Data section:
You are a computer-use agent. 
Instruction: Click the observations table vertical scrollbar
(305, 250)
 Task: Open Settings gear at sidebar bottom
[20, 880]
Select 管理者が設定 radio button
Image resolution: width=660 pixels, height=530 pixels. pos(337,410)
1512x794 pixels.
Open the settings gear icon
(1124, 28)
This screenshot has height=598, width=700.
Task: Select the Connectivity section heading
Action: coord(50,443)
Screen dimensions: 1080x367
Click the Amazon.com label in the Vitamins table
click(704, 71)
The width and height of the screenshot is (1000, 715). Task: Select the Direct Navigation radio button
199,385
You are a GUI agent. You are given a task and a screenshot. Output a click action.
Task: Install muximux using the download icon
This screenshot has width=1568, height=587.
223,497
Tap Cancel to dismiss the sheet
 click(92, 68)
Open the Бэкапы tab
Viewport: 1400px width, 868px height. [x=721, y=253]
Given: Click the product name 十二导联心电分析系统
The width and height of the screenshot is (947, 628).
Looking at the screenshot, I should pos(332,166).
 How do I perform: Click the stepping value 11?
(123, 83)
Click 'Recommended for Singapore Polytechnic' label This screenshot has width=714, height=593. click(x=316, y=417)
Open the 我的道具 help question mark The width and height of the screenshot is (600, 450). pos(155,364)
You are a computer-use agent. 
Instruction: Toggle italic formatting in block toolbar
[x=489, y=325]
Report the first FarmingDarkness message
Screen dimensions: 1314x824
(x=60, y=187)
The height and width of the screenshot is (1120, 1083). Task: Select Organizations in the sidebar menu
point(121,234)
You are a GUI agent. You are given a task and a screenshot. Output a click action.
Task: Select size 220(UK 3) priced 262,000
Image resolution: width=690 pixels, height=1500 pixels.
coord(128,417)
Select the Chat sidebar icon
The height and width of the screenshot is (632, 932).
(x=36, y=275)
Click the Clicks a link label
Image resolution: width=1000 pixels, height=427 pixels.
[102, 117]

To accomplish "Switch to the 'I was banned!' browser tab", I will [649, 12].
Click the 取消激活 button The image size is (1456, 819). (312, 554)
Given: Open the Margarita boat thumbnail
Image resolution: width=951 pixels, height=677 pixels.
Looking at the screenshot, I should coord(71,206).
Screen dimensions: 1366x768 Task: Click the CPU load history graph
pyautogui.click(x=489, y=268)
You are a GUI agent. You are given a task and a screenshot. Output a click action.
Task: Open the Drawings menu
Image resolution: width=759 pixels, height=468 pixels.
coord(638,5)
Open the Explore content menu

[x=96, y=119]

Stated goal: Rewrite all of the records above, replacing "radio button" with "option button" and leaving everything else as it is.

Solution below:
You are a computer-use agent. 
Instruction: Click the observations table vertical scrollbar
(305, 250)
 Task: Open Settings gear at sidebar bottom
[20, 880]
Select 管理者が設定 option button
Image resolution: width=660 pixels, height=530 pixels. pos(337,410)
1512x794 pixels.
Open the settings gear icon
(1124, 28)
This screenshot has height=598, width=700.
Task: Select the Connectivity section heading
Action: coord(50,443)
Screen dimensions: 1080x367
Click the Amazon.com label in the Vitamins table
click(704, 71)
The width and height of the screenshot is (1000, 715). Task: Select the Direct Navigation option button
199,385
You are a GUI agent. You are given a task and a screenshot. Output a click action.
Task: Install muximux using the download icon
This screenshot has width=1568, height=587.
223,497
Tap Cancel to dismiss the sheet
 click(92, 68)
Open the Бэкапы tab
Viewport: 1400px width, 868px height. [x=721, y=253]
Given: Click the product name 十二导联心电分析系统
The width and height of the screenshot is (947, 628).
Looking at the screenshot, I should pos(332,166).
 How do I perform: Click the stepping value 11?
(123, 83)
Click 'Recommended for Singapore Polytechnic' label This screenshot has width=714, height=593. click(x=316, y=417)
Open the 我的道具 help question mark The width and height of the screenshot is (600, 450). pos(155,364)
You are a computer-use agent. 
Instruction: Toggle italic formatting in block toolbar
[x=489, y=325]
Report the first FarmingDarkness message
Screen dimensions: 1314x824
(x=60, y=187)
The height and width of the screenshot is (1120, 1083). Task: Select Organizations in the sidebar menu
point(121,234)
You are a GUI agent. You are given a task and a screenshot. Output a click action.
Task: Select size 220(UK 3) priced 262,000
Image resolution: width=690 pixels, height=1500 pixels.
coord(128,417)
Select the Chat sidebar icon
The height and width of the screenshot is (632, 932).
(x=36, y=275)
Click the Clicks a link label
Image resolution: width=1000 pixels, height=427 pixels.
[102, 117]

To accomplish "Switch to the 'I was banned!' browser tab", I will [649, 12].
Click the 取消激活 button The image size is (1456, 819). (312, 554)
Given: Open the Margarita boat thumbnail
Image resolution: width=951 pixels, height=677 pixels.
Looking at the screenshot, I should coord(71,206).
Screen dimensions: 1366x768 Task: Click the CPU load history graph
pyautogui.click(x=489, y=268)
You are a GUI agent. You are given a task and a screenshot. Output a click action.
Task: Open the Drawings menu
Image resolution: width=759 pixels, height=468 pixels.
coord(638,5)
Open the Explore content menu

[x=96, y=119]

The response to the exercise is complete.